▶ Task brief
Return only the lines running from the top of the entries to the line with "Task: Click the Quantity", inclusive, exactly as written.

Stored data:

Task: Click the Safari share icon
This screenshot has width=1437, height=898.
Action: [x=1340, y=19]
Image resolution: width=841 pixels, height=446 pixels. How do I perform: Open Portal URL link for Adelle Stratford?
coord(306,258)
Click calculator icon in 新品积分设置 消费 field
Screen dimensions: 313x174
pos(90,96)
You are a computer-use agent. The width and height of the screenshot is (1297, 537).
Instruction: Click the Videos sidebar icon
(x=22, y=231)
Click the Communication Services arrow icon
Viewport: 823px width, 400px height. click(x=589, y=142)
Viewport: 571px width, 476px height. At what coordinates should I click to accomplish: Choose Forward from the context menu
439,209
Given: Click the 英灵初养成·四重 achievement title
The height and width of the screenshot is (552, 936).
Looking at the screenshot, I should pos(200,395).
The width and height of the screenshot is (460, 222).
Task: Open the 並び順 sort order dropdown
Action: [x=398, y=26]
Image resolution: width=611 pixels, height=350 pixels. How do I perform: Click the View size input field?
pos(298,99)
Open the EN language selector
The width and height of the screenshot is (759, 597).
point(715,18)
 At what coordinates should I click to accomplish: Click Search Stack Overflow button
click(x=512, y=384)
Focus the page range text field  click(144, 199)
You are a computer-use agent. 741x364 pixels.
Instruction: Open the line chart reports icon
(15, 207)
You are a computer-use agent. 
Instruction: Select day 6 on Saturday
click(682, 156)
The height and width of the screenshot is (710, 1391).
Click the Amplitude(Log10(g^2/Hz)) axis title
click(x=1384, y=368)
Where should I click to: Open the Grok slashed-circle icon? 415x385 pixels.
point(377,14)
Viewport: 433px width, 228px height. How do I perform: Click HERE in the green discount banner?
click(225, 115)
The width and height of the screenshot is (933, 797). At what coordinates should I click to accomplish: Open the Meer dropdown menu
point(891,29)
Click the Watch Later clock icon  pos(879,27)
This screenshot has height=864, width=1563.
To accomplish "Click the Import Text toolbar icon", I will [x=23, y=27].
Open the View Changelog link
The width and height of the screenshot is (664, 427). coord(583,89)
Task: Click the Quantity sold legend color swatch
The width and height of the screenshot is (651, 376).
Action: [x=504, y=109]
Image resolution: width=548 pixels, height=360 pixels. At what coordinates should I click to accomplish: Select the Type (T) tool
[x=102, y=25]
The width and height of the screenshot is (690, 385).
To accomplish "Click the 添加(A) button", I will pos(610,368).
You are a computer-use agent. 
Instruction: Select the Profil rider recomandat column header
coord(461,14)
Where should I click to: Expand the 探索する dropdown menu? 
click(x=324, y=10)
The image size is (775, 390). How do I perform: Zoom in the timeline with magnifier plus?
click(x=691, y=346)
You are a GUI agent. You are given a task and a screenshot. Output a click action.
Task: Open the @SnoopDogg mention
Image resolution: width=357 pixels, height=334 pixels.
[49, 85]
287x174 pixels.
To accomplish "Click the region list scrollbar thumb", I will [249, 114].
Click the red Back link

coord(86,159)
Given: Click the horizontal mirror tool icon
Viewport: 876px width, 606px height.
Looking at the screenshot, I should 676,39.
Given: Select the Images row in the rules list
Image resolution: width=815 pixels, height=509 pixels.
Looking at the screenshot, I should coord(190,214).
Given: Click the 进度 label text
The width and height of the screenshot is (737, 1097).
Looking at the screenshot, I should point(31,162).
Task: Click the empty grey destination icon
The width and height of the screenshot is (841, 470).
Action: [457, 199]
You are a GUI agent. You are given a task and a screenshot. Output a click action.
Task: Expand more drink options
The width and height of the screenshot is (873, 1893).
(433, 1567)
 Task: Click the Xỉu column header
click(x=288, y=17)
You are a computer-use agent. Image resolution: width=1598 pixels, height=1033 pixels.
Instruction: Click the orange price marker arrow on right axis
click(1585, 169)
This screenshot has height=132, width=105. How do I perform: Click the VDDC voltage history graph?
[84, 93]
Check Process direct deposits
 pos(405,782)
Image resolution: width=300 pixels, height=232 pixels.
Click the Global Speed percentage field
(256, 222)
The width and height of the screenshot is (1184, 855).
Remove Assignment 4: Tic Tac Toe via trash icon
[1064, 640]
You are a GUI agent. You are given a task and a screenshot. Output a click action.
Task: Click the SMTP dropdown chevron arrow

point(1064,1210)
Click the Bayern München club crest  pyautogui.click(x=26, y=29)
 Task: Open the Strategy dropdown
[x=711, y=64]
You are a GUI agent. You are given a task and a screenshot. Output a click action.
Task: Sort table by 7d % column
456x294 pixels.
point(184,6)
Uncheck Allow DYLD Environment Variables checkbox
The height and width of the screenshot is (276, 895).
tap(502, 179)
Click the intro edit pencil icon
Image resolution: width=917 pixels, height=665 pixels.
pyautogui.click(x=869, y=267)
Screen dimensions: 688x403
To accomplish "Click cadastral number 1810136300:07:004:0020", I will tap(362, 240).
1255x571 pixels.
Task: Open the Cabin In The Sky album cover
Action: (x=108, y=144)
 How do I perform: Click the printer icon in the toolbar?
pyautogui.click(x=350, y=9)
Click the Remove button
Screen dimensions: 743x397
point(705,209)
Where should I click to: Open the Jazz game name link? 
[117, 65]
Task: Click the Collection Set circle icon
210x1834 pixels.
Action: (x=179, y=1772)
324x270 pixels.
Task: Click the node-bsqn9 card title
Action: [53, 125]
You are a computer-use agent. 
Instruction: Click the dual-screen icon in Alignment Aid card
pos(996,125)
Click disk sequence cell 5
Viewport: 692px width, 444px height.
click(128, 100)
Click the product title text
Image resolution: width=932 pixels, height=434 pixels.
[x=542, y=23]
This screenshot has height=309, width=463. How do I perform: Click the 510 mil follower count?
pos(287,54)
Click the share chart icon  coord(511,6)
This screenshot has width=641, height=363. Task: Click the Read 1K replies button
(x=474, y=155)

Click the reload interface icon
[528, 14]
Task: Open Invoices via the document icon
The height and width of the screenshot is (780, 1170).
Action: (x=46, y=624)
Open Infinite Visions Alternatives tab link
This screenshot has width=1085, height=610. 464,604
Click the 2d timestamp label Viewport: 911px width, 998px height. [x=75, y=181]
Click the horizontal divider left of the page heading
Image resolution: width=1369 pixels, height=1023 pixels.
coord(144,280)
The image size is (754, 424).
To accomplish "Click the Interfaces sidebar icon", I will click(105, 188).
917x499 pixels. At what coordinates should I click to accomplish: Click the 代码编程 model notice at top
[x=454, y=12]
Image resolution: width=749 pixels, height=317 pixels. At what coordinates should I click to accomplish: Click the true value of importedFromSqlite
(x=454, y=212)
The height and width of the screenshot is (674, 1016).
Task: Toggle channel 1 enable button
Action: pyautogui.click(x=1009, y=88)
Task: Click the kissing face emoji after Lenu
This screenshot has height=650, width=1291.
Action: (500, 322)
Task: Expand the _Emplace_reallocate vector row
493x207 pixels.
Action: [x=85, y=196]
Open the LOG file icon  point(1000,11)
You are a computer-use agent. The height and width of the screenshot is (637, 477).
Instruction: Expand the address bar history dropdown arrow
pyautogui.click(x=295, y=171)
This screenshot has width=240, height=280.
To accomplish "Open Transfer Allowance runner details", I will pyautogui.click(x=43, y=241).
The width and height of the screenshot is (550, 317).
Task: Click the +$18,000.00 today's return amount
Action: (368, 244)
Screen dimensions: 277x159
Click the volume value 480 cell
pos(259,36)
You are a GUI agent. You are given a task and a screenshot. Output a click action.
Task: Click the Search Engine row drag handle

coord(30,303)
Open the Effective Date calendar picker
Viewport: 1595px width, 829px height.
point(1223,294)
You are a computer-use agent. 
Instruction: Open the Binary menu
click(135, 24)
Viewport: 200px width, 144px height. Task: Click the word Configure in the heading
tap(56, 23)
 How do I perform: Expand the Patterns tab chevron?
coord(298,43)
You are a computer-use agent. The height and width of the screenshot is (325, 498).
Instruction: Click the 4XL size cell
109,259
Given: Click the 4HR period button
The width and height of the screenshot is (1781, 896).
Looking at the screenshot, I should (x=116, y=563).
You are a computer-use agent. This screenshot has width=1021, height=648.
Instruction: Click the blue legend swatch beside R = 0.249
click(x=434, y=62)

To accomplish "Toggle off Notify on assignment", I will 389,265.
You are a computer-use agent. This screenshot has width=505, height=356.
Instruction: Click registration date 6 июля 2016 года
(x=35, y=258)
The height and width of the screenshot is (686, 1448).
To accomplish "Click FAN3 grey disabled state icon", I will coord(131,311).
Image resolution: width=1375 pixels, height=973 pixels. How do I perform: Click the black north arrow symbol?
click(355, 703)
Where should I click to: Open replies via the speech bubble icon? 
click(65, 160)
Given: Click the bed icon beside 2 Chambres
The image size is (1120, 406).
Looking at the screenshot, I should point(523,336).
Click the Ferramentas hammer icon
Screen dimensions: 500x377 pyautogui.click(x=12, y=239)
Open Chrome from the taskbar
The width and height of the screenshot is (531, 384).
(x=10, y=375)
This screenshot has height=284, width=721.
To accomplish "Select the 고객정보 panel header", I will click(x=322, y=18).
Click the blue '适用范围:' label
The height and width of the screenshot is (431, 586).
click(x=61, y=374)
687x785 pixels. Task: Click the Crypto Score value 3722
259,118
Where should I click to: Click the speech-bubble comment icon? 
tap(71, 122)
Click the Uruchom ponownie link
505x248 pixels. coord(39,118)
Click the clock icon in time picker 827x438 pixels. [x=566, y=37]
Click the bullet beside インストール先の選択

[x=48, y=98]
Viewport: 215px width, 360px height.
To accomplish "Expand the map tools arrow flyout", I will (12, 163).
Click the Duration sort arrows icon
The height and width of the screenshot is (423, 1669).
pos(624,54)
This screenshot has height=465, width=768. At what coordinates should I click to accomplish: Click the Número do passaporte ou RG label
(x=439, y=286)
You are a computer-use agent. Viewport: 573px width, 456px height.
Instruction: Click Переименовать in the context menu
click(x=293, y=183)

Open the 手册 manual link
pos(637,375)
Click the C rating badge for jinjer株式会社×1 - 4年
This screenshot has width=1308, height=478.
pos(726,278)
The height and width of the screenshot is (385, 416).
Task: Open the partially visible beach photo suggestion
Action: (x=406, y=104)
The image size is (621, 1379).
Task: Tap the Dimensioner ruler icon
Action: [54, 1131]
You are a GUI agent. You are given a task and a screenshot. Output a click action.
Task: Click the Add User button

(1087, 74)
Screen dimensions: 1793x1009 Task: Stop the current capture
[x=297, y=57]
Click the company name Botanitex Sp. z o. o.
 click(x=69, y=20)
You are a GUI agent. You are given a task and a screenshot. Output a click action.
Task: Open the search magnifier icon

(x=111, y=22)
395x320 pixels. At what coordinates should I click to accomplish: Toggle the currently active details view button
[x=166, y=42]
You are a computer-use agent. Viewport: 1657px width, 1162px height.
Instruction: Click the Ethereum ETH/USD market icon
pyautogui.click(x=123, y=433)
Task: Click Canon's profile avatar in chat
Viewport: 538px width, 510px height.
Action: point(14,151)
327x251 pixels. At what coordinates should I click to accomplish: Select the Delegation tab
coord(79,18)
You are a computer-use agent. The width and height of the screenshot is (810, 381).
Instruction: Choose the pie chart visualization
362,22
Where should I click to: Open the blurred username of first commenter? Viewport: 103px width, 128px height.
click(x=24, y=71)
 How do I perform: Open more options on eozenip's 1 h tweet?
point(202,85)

▶ Answer section
Task: Click the Safari share icon
This screenshot has width=1437, height=898.
Action: [x=1340, y=19]
Image resolution: width=841 pixels, height=446 pixels. How do I perform: Open Portal URL link for Adelle Stratford?
coord(306,258)
Click calculator icon in 新品积分设置 消费 field
Screen dimensions: 313x174
pos(90,96)
You are a computer-use agent. The width and height of the screenshot is (1297, 537).
Instruction: Click the Videos sidebar icon
(x=22, y=231)
Click the Communication Services arrow icon
Viewport: 823px width, 400px height. click(x=589, y=142)
Viewport: 571px width, 476px height. At what coordinates should I click to accomplish: Choose Forward from the context menu
439,209
Given: Click the 英灵初养成·四重 achievement title
The height and width of the screenshot is (552, 936).
Looking at the screenshot, I should pos(200,395).
The width and height of the screenshot is (460, 222).
Task: Open the 並び順 sort order dropdown
Action: [x=398, y=26]
Image resolution: width=611 pixels, height=350 pixels. How do I perform: Click the View size input field?
pos(298,99)
Open the EN language selector
The width and height of the screenshot is (759, 597).
point(715,18)
 At what coordinates should I click to accomplish: Click Search Stack Overflow button
click(x=512, y=384)
Focus the page range text field  click(144, 199)
You are a computer-use agent. 741x364 pixels.
Instruction: Open the line chart reports icon
(15, 207)
You are a computer-use agent. 
Instruction: Select day 6 on Saturday
click(682, 156)
The height and width of the screenshot is (710, 1391).
Click the Amplitude(Log10(g^2/Hz)) axis title
click(x=1384, y=368)
Where should I click to: Open the Grok slashed-circle icon? 415x385 pixels.
point(377,14)
Viewport: 433px width, 228px height. How do I perform: Click HERE in the green discount banner?
click(225, 115)
The width and height of the screenshot is (933, 797). At what coordinates should I click to accomplish: Open the Meer dropdown menu
point(891,29)
Click the Watch Later clock icon  pos(879,27)
This screenshot has height=864, width=1563.
To accomplish "Click the Import Text toolbar icon", I will [x=23, y=27].
Open the View Changelog link
The width and height of the screenshot is (664, 427). coord(583,89)
Task: Click the Quantity sold legend color swatch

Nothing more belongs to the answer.